Stored data
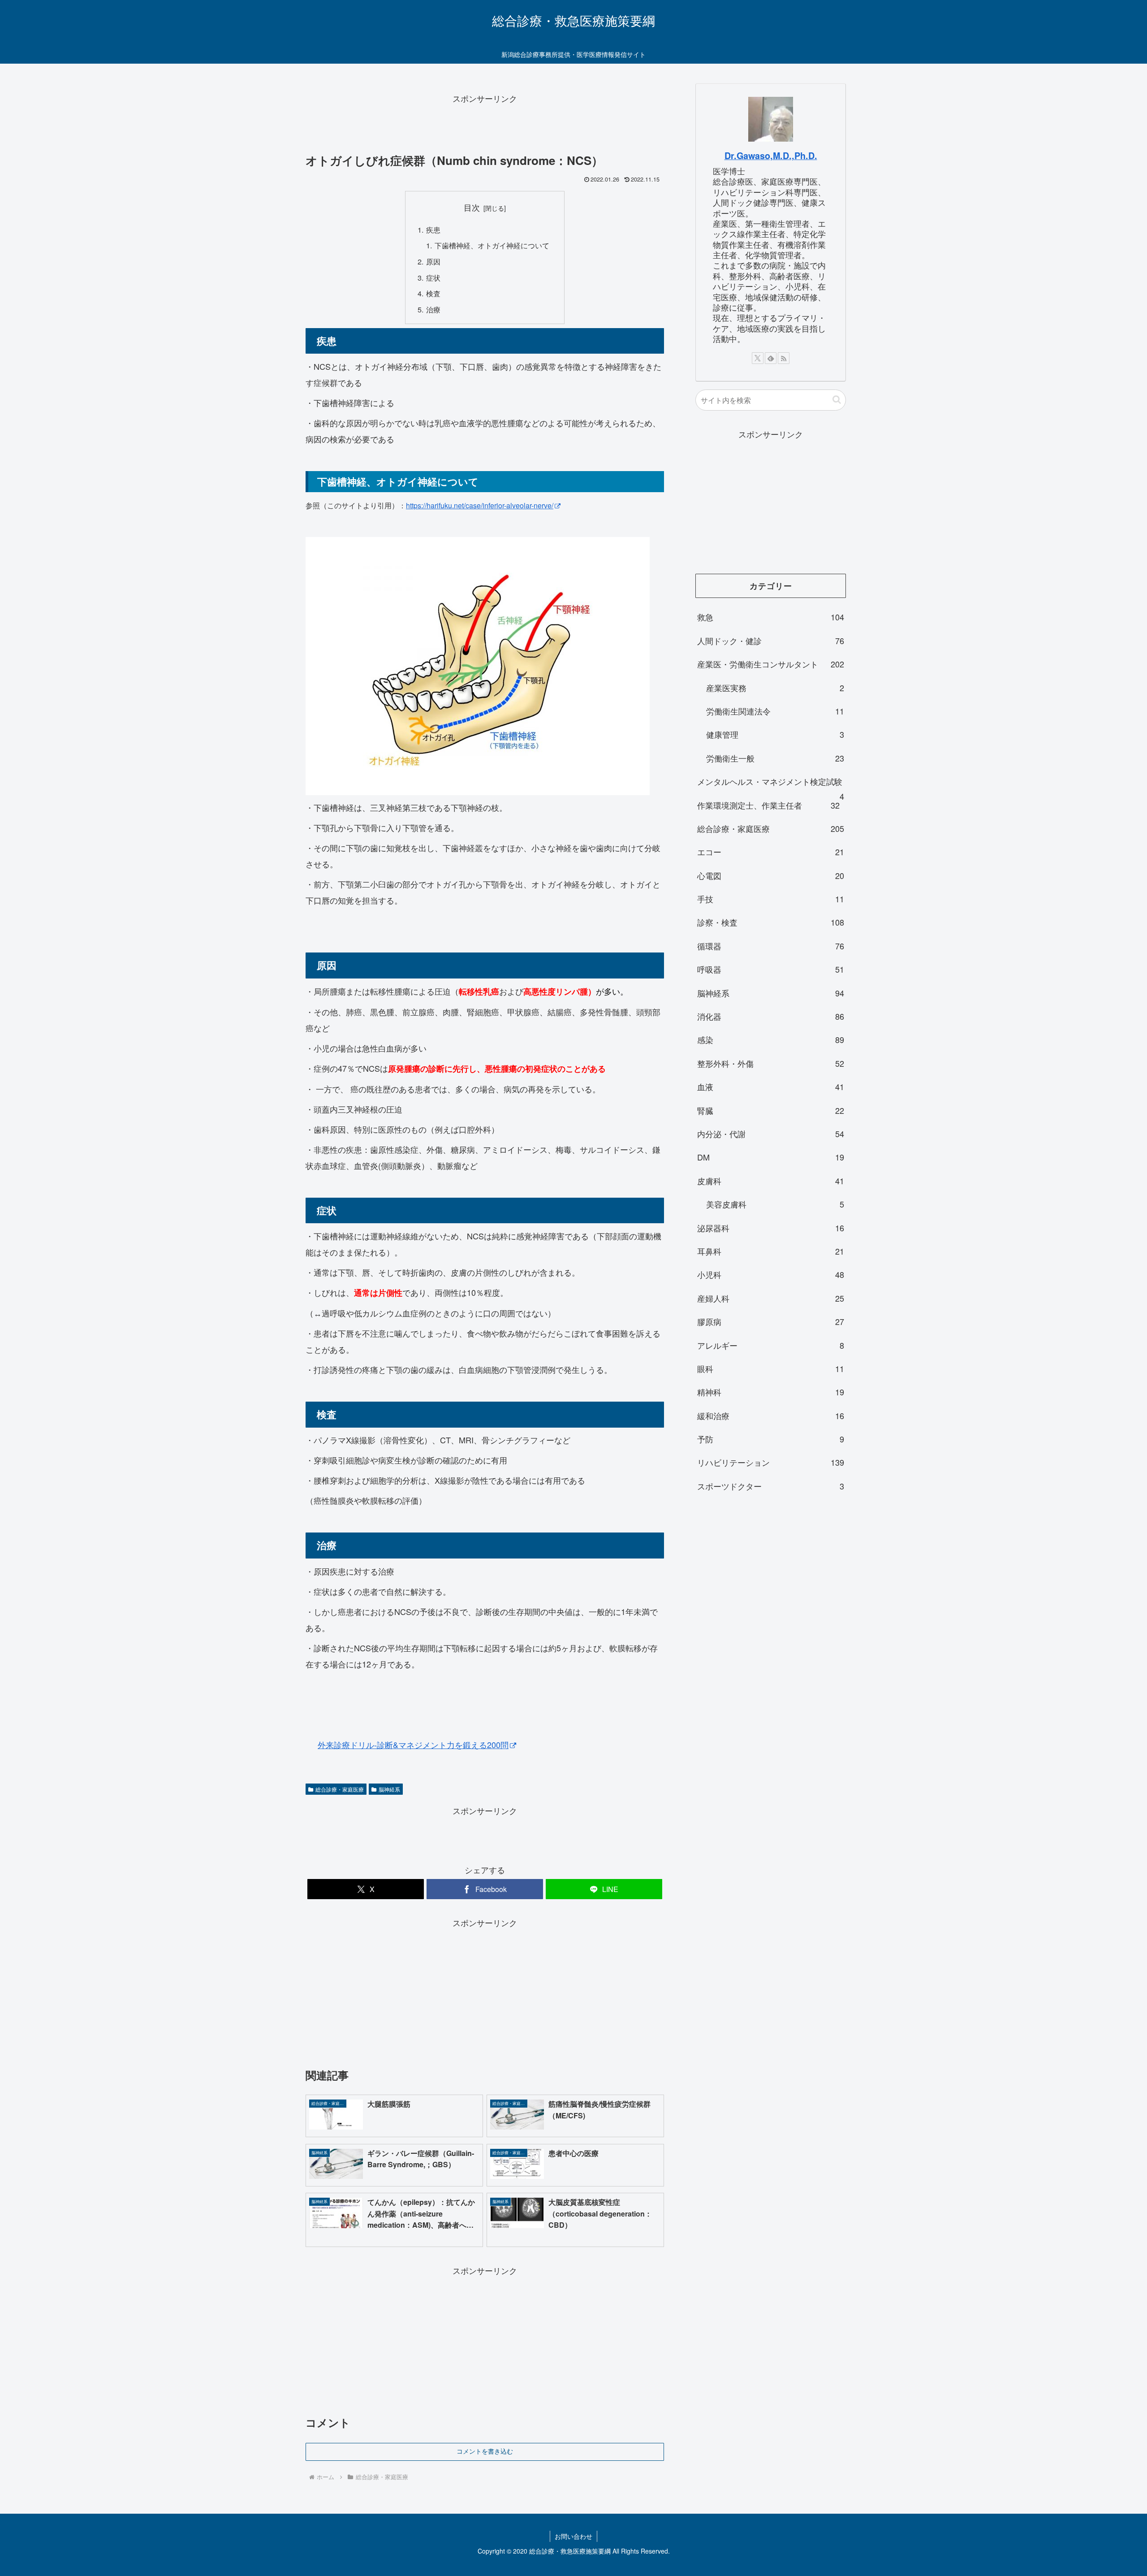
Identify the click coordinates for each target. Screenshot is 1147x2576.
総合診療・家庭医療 (339, 1789)
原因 (433, 261)
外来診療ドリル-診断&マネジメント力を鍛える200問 (413, 1744)
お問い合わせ (573, 2536)
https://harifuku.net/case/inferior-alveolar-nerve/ (479, 505)
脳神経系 (389, 1789)
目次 (472, 207)
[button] (837, 399)
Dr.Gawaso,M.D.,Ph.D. (770, 155)
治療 (433, 309)
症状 (433, 277)
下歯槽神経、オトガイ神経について (492, 245)
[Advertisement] (485, 126)
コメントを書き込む (485, 2451)
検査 (433, 293)
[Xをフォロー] (757, 358)
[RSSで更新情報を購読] (783, 358)
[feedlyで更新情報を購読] (770, 358)
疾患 (433, 229)
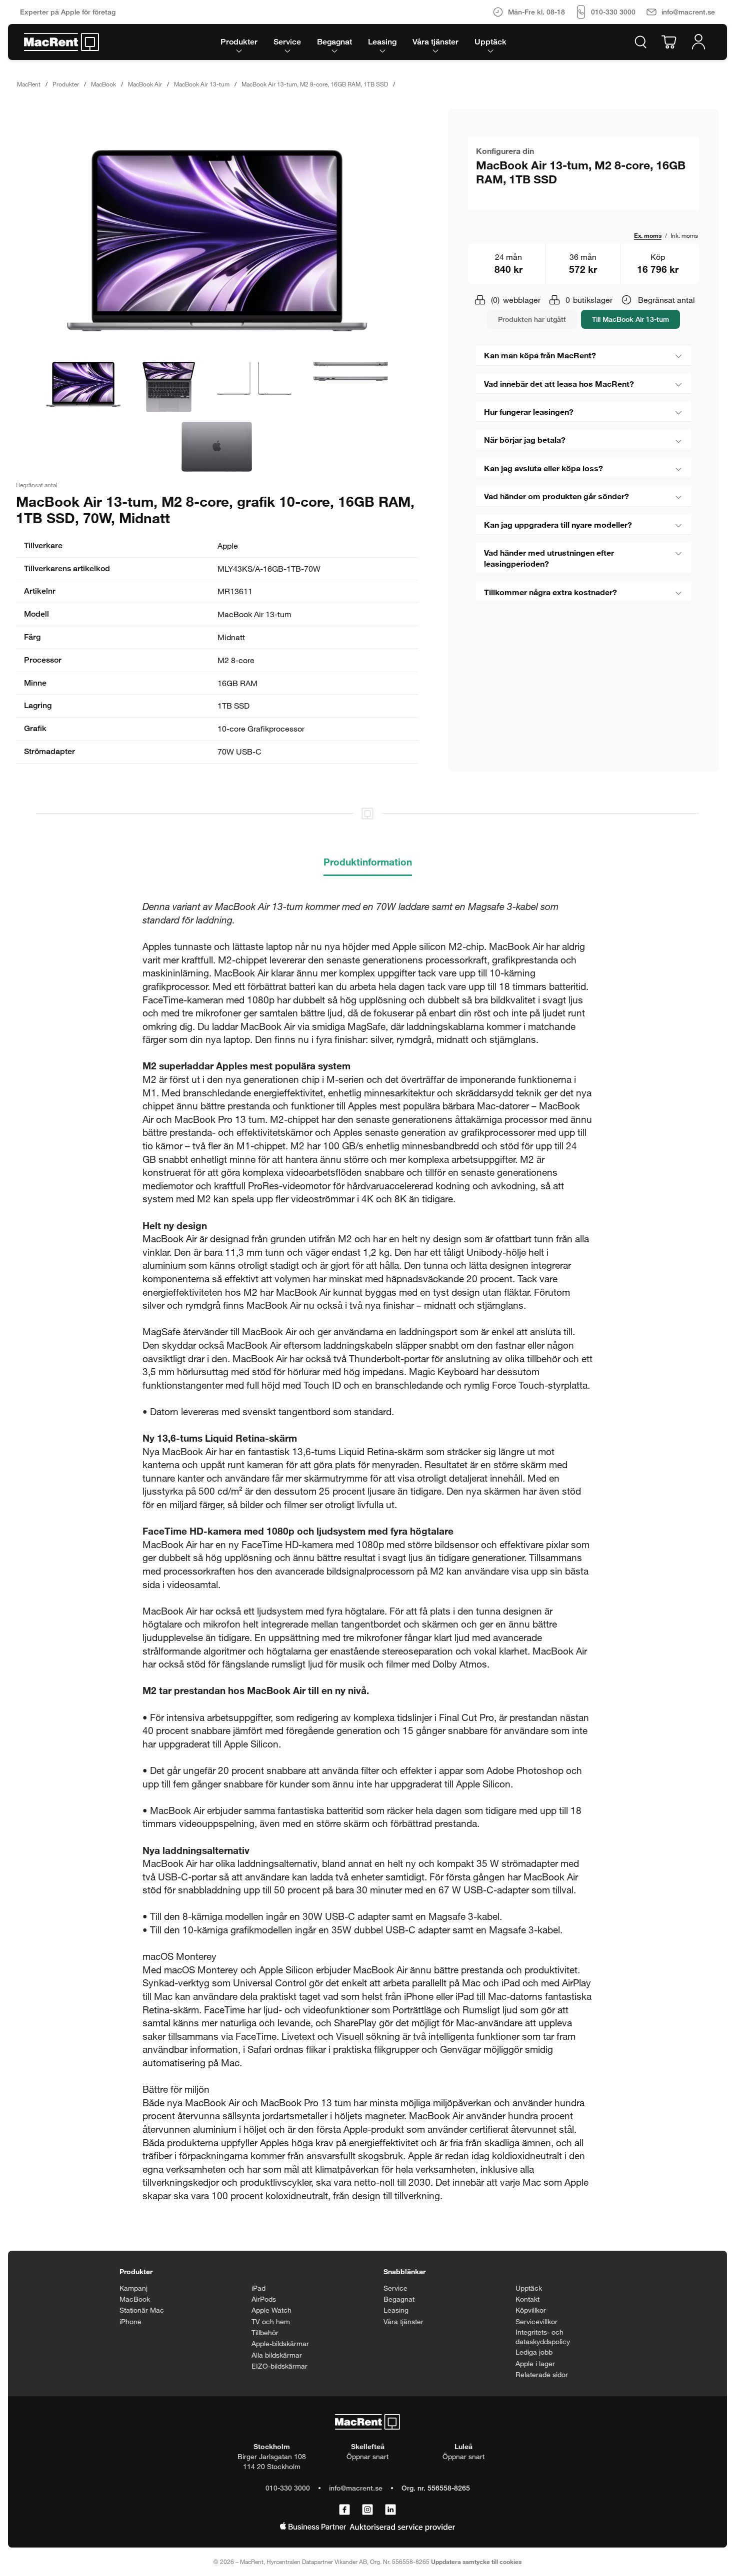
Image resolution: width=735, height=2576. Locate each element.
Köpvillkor (531, 2310)
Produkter (65, 84)
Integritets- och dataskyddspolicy (543, 2337)
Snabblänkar (405, 2271)
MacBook (103, 84)
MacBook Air (145, 84)
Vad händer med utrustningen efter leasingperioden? (549, 558)
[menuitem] (239, 42)
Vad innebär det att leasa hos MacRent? (559, 383)
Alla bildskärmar (277, 2355)
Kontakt (528, 2299)
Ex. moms (648, 235)
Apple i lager (535, 2363)
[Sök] (640, 41)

TASK ITEM
The line with "Produkter (65, 84)" through the last line of the data: write these out exactly, and no others.

RESPONSE TO THE EXERCISE
Produkter (65, 84)
Integritets- och dataskyddspolicy (543, 2337)
Snabblänkar (405, 2271)
MacBook (103, 84)
MacBook Air (145, 84)
Vad händer med utrustningen efter leasingperioden? (549, 558)
[menuitem] (239, 42)
Vad innebär det att leasa hos MacRent? (559, 383)
Alla bildskärmar (277, 2355)
Kontakt (528, 2299)
Ex. moms (648, 235)
Apple i lager (535, 2363)
[Sök] (640, 41)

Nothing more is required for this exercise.